INPUT DATA:

------------------------------------------------

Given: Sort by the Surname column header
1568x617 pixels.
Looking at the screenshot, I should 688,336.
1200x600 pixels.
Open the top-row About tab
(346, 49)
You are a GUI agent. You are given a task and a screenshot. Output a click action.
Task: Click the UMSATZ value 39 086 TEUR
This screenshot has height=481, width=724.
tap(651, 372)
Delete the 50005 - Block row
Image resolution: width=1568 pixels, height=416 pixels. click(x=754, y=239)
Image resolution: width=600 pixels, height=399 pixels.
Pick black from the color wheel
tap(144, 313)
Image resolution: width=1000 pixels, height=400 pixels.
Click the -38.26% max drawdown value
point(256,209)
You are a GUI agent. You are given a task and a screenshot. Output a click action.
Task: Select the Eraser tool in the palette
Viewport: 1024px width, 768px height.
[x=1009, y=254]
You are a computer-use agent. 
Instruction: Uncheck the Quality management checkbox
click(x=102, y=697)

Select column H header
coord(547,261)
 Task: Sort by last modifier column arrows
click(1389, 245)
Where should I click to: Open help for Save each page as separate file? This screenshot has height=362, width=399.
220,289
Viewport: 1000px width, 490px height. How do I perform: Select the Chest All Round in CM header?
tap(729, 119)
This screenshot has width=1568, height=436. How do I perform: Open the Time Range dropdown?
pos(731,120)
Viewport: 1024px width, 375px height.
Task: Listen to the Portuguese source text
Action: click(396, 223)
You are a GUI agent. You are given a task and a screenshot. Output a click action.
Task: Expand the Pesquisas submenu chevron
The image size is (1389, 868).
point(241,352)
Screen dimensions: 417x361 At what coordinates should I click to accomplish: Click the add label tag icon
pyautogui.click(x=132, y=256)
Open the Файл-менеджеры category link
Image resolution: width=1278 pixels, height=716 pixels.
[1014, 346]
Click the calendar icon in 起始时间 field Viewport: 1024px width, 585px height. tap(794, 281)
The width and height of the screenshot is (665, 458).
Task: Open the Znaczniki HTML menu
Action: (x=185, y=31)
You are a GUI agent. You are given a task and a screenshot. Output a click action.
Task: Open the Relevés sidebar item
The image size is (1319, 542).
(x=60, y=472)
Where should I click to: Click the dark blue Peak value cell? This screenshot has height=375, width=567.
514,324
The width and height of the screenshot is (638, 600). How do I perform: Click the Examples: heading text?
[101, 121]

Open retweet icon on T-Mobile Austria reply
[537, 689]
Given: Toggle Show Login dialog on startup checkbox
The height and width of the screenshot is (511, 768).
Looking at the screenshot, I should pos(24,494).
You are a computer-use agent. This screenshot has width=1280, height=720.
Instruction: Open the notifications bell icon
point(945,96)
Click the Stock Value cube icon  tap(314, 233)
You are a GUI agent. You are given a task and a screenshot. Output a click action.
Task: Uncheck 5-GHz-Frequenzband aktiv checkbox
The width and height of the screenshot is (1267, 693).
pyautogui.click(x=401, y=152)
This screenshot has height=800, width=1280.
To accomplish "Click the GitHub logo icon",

------------------------------------------------

WHAT IS NEEDED: Only a number is expected: the count of lines in the entries that include the string "computer".

OUTPUT FOR THIS EXERCISE: 2